For decades, South Korea has benefited from a military alliance with the United States while cultivating trade ties with China to fuel economic growth. But that balance has become increasingly difficult to maintain as relations between Washington and Beijing deteriorate.

President Moon Jae-in’s conservative rivals, like Mr. Yoon, have complained that South Korea’s ambiguous policy on the United States and China made the country the “weakest link” in the American-led coalition of democracies working to confront Chinese aggression.

“We cannot remain ambiguous,” Mr. Yoon told JoongAng Ilbo, a South Korean daily, last month during an interview in which he made his critical remarks about China.

The conservative opposition has long accused Mr. Moon of being “pro-China.” His government has maintained that South Korea — like other American allies, including those in Europe — should avoid alienating either power. While South Koreans overwhelmingly support the alliance with Washington, the country’s trade with China is almost as big as its trade with the United States, Japan and the European Union combined.

“We cannot pick sides,” Foreign Minister Chung Eui-yong has said.

Yet when Mr.
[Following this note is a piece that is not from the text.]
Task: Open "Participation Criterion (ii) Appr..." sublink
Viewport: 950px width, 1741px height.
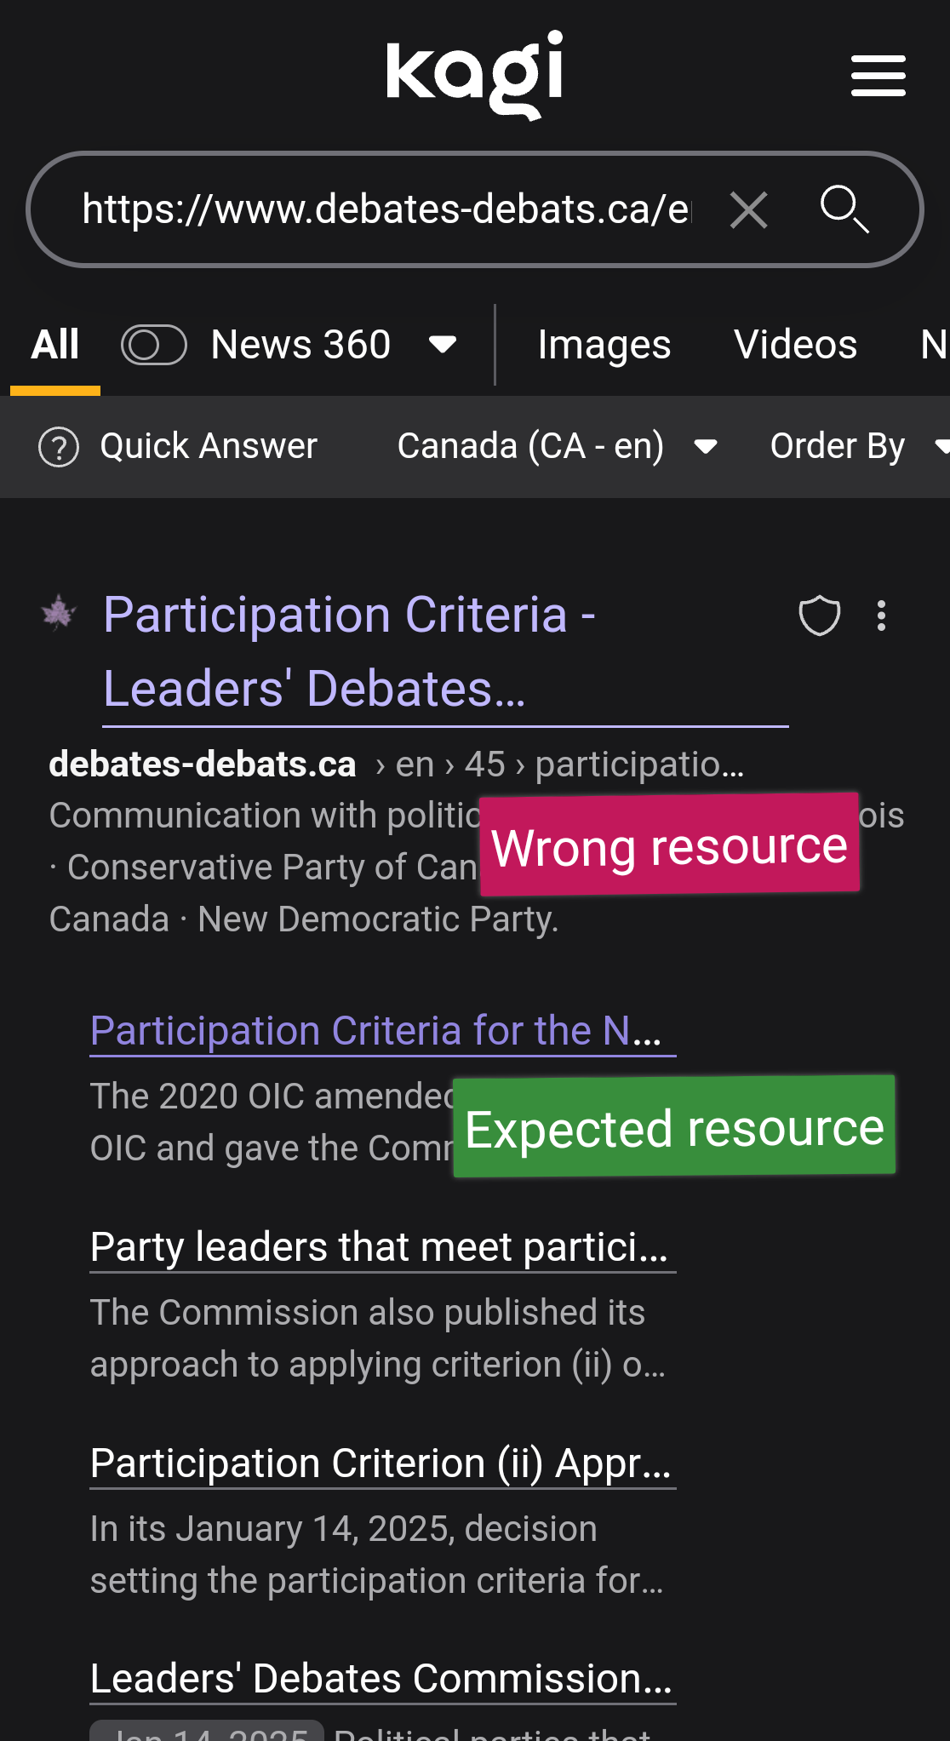Action: tap(381, 1463)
Moon met with President Biden in Washington in May, the two leaders emphasized the importance of preserving “peace and stability in the Taiwan Strait,” and vowed to make their alliance “a linchpin for the regional and global order.” Many analysts saw the statement as a sign that South Korea was aligning itself more closely with Washington at the risk of irritating China, which has called Taiwan a red line.

The main conservative opposition, the People Power Party, has already begun harnessing young voters’ anti-China sentiment to secure electoral wins.

In April, young voters helped deliver landslide victories for the party in the mayoral races in South Korea’s two largest cities. Last month, the party’s young leader, Lee Jun-seok, 36, said his fellow South Korean millennials would fight against Chinese “cruelty” in places like Hong Kong and Xinjiang, where China has been accused of genocide.

Older Koreans, while often anti-Communist, tend to respect Chinese culture, which influenced the Korean Peninsula for millenniums. They have also looked upon the country as a benign giant whose rapid economic growth was a boon for South Korean exporters. Younger South Koreans tend not to share that perspective.

Most of them grew up proud of their homegrown economic and cultural successes. And as China’s foreign policy became more assertive under President Xi Jinping, they began to see the country’s authoritarianism as a threat to free society. They have also been critical of China’s handling of the coronavirus, its expansionism in the South China Sea and fine-dust pollution from China that regularly blankets Seoul.

“They have grown up in a liberal environment the earlier generations built through sweat and blood, so they hold an inherent antipathy toward illiberal countries,” said Ahn Byong-jin, a political scientist at Kyung Hee University in Seoul. “They root for politicians who criticize China.”

Nowhere has South Korea’s dilemma between Washington and Beijing been magnified more dramatically than over the deployment of the American antimissile radar, known as the Terminal High Altitude Area Defense, or THAAD.

When South Korean officials agreed to the deployment, they called it a necessity in defending against North Korea. China saw it as part of a continuing threat from the United States military presence in the region, and retaliated by curbing tourism to South Korea and boycotting the country’s cars, smartphones, shopping malls and TV shows.

Ha Nam-suk, a professor of Chinese politics and economy at the University of Seoul, has monitored how deepening animosity toward Beijing has played out on and off campuses in recent years, as cash-starved South Korean universities began accepting more Chinese students.

South Korean and Chinese students clashed over whether to support young pro-democracy protesters in Hong Kong, he said. They have also gotten into spats online over K-pop and kimchi. In March, many young South Koreans forced a TV station to cancel a drama series after it showed an ancient Korean king dining on Chinese dumplings.

“As they watched what China did in places like Hong Kong,” Mr. Ha said, “Koreans began asking themselves what it would be like to live under a greater sphere of Chinese influence.”